• _Problem to work on_:
An image-free, exact copy of the records below is required.

Screenshot grounding data:
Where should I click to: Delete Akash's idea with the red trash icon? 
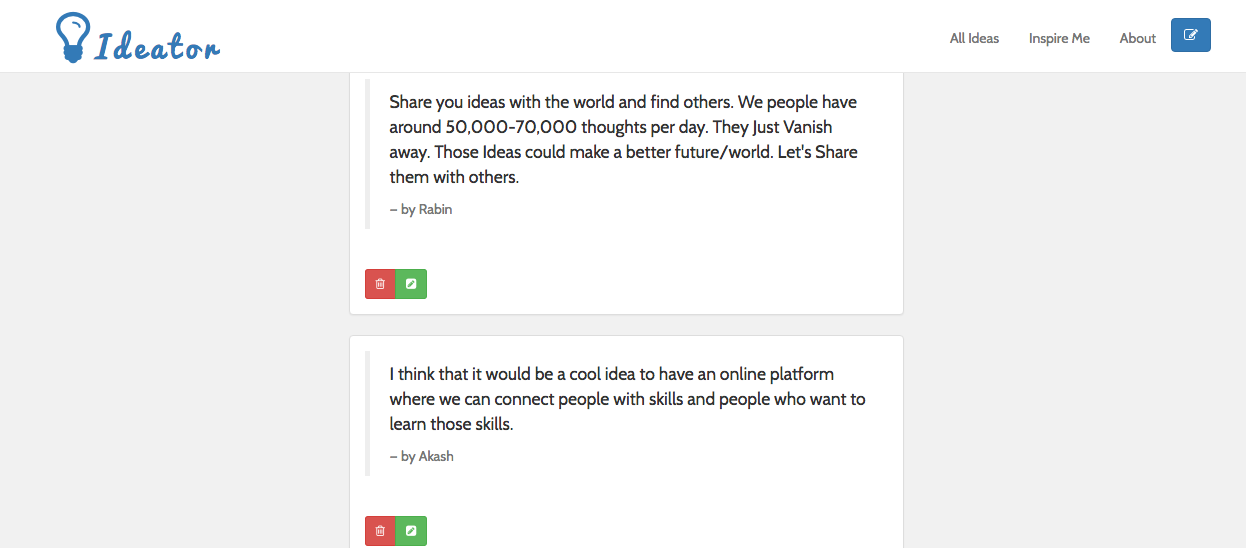[380, 531]
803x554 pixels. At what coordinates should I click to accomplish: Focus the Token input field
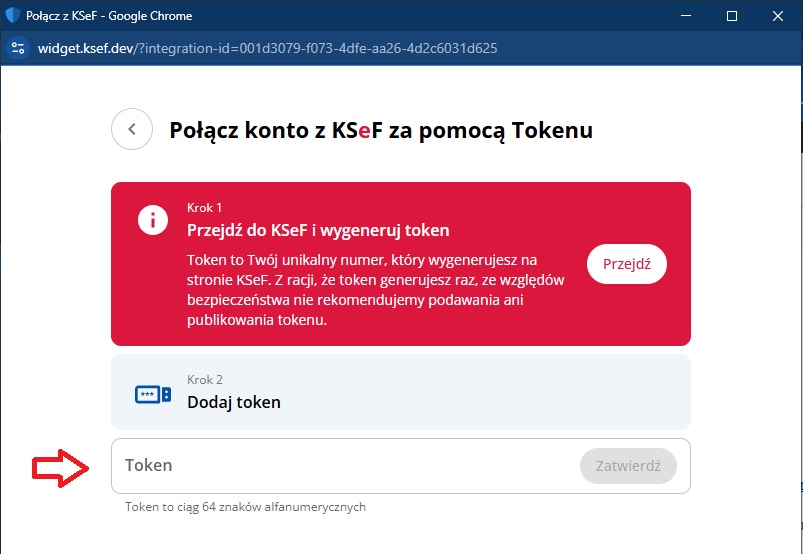[x=400, y=466]
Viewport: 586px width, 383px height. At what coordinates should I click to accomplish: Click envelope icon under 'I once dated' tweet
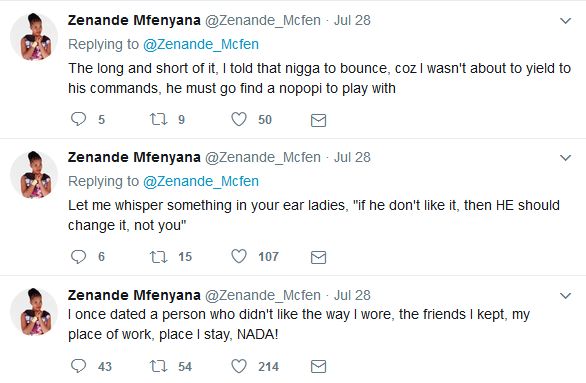tap(318, 367)
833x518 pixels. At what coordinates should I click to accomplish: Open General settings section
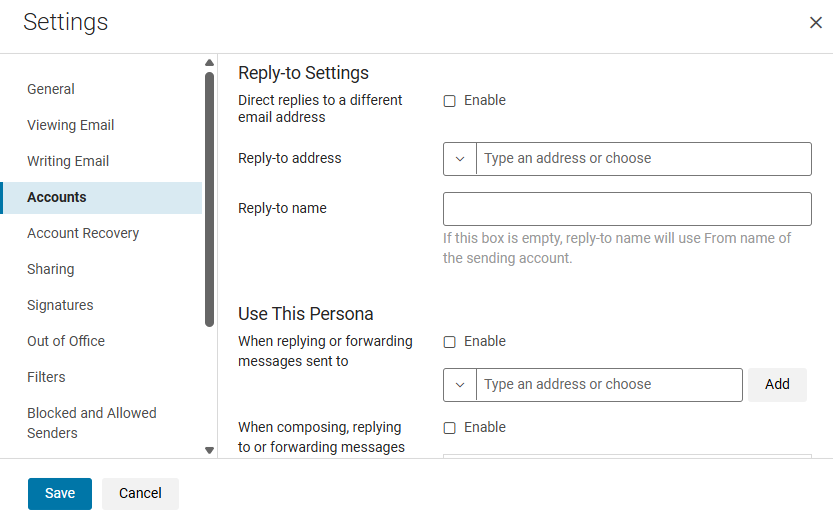point(51,89)
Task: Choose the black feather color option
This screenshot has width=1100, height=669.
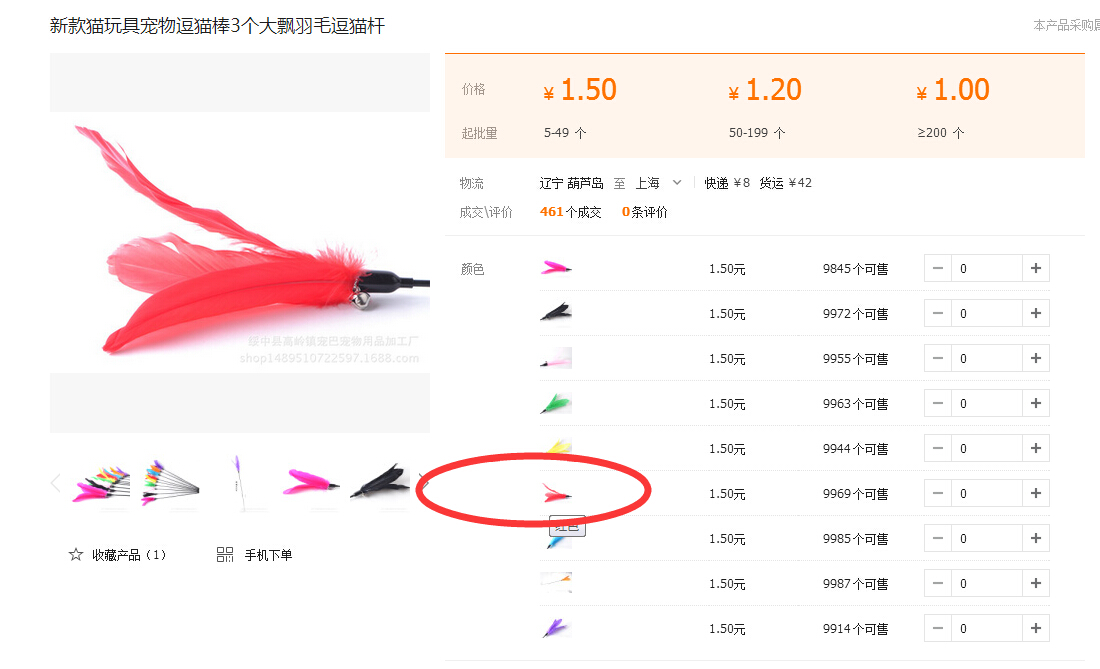Action: [x=556, y=313]
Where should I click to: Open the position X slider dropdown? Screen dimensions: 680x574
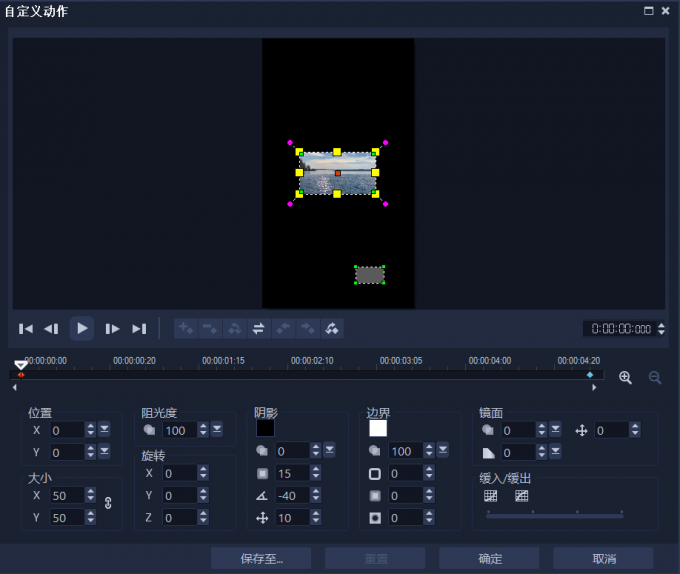coord(104,430)
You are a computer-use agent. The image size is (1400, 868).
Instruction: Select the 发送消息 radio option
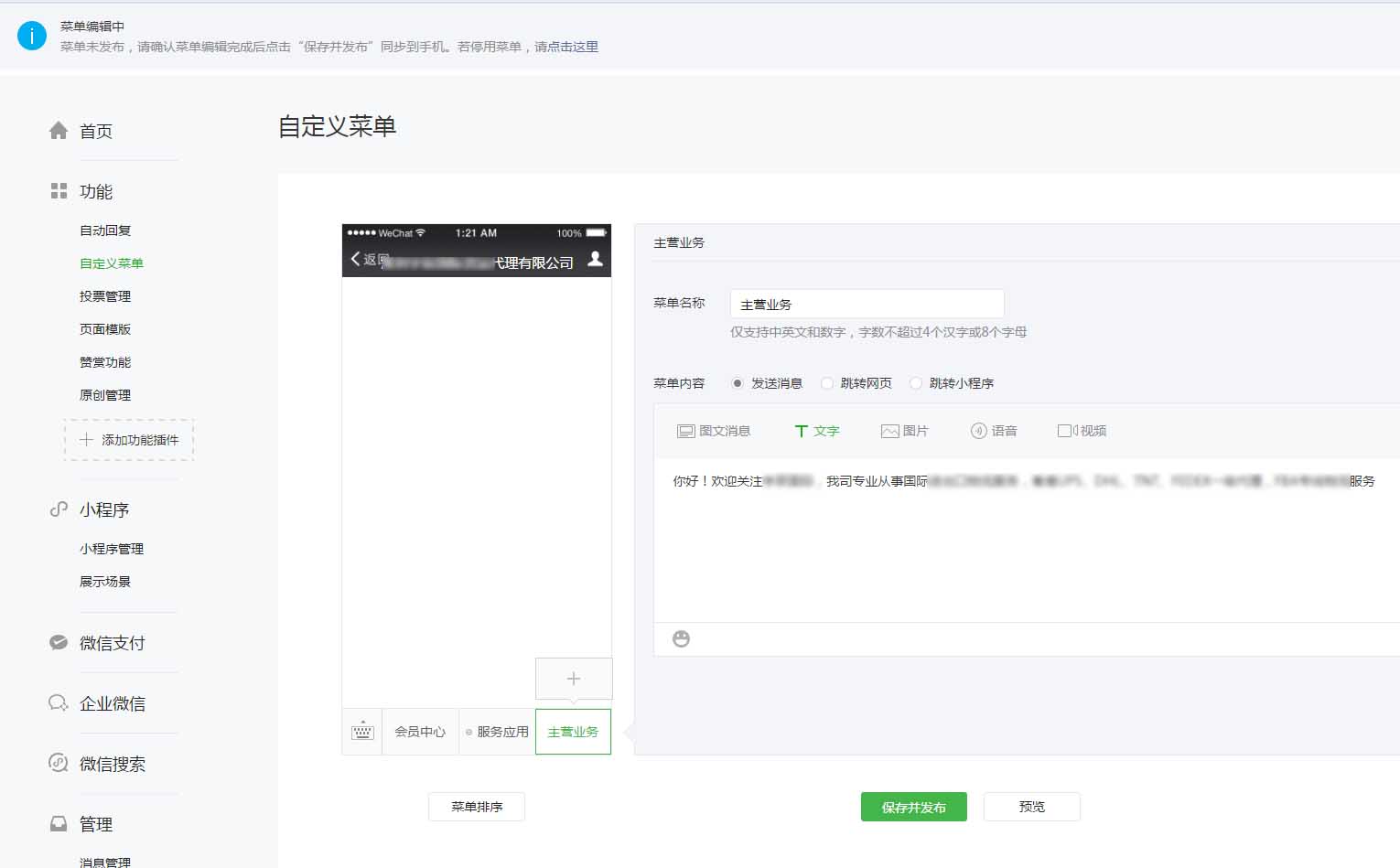pos(738,383)
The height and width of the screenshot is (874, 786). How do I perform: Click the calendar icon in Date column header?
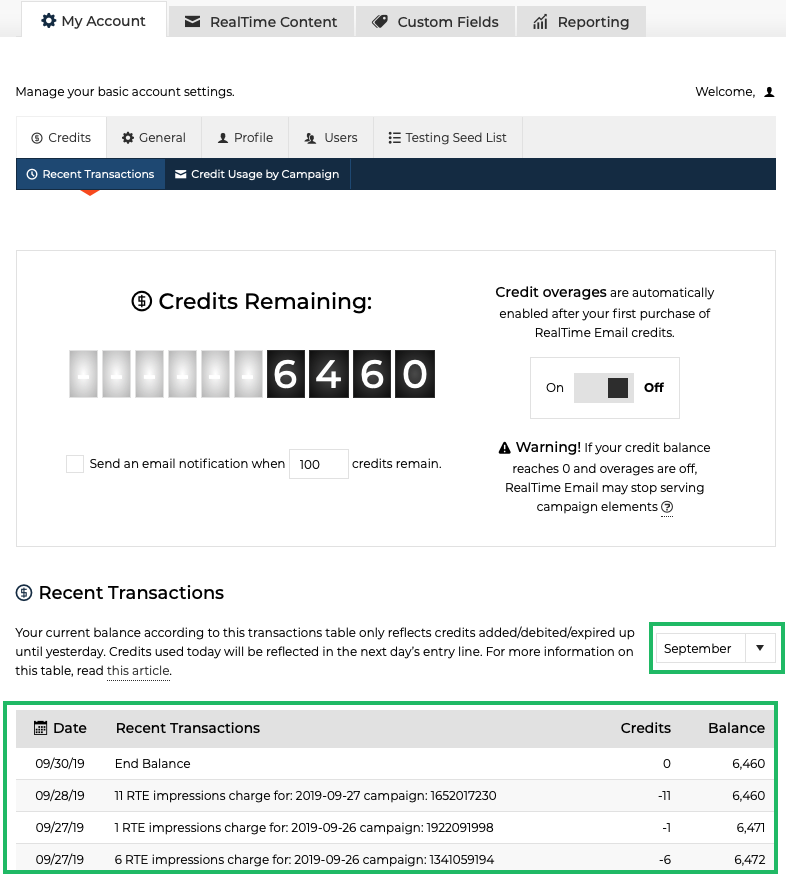(40, 728)
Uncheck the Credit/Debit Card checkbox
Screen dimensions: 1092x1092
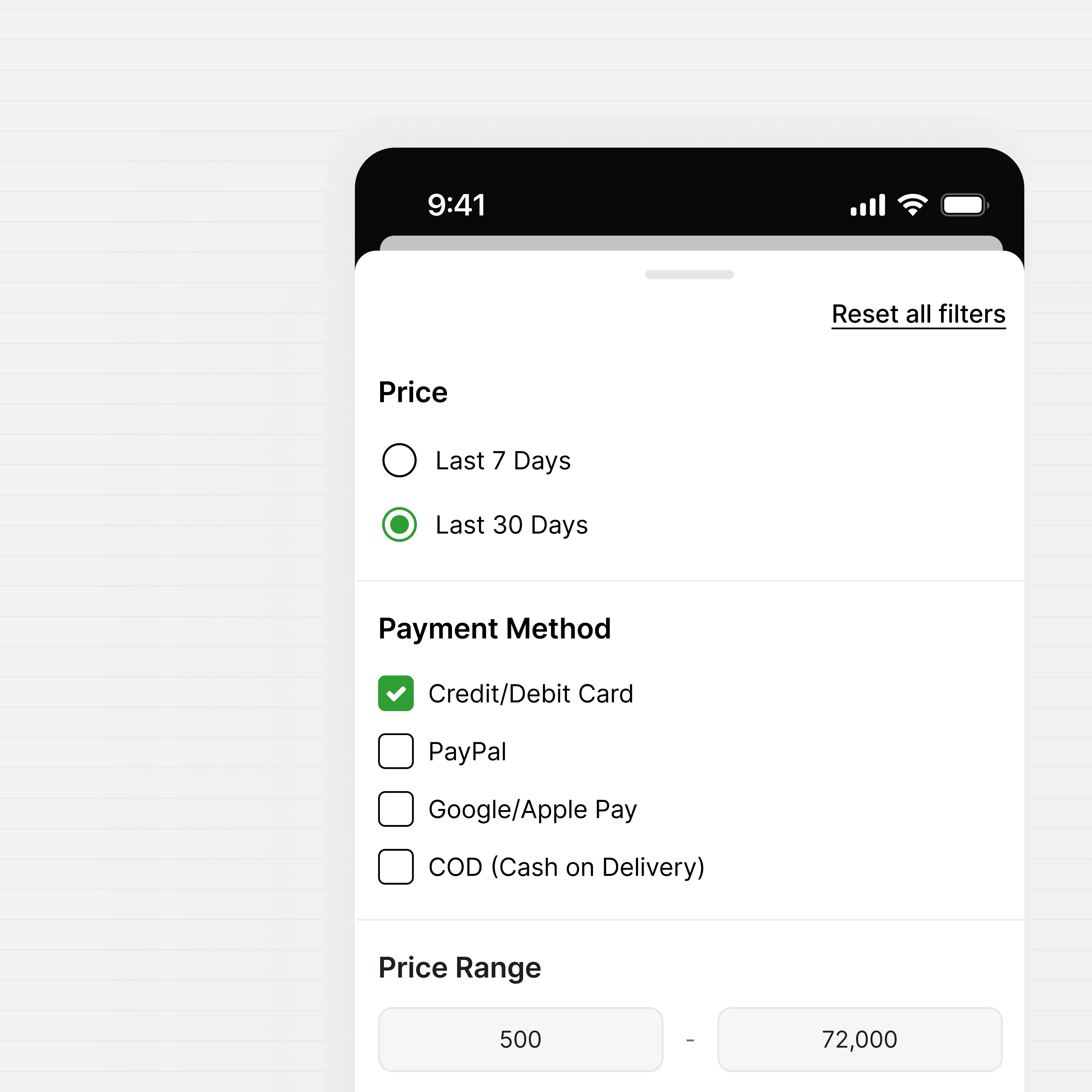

• _Response area_:
Where should I click to: Delete Akash's idea with the red trash icon? 
[380, 531]
803x554 pixels. At what coordinates should I click to accomplish: Focus the Token input field
[x=400, y=466]
Viewport: 586px width, 383px height. At what coordinates should I click to accomplish: Click envelope icon under 'I once dated' tweet
tap(318, 367)
833x518 pixels. At what coordinates should I click to accomplish: Open General settings section
point(51,89)
Task: Choose the black feather color option
This screenshot has width=1100, height=669.
Action: [x=556, y=313]
Where should I click to: Open the position X slider dropdown? Screen dimensions: 680x574
coord(104,430)
You are a computer-use agent. The image size is (1400, 868).
Instruction: Select the 发送消息 radio option
pos(738,383)
The height and width of the screenshot is (874, 786). How do I perform: Click the calendar icon in Date column header?
(40, 728)
Uncheck the Credit/Debit Card checkbox
Screen dimensions: 1092x1092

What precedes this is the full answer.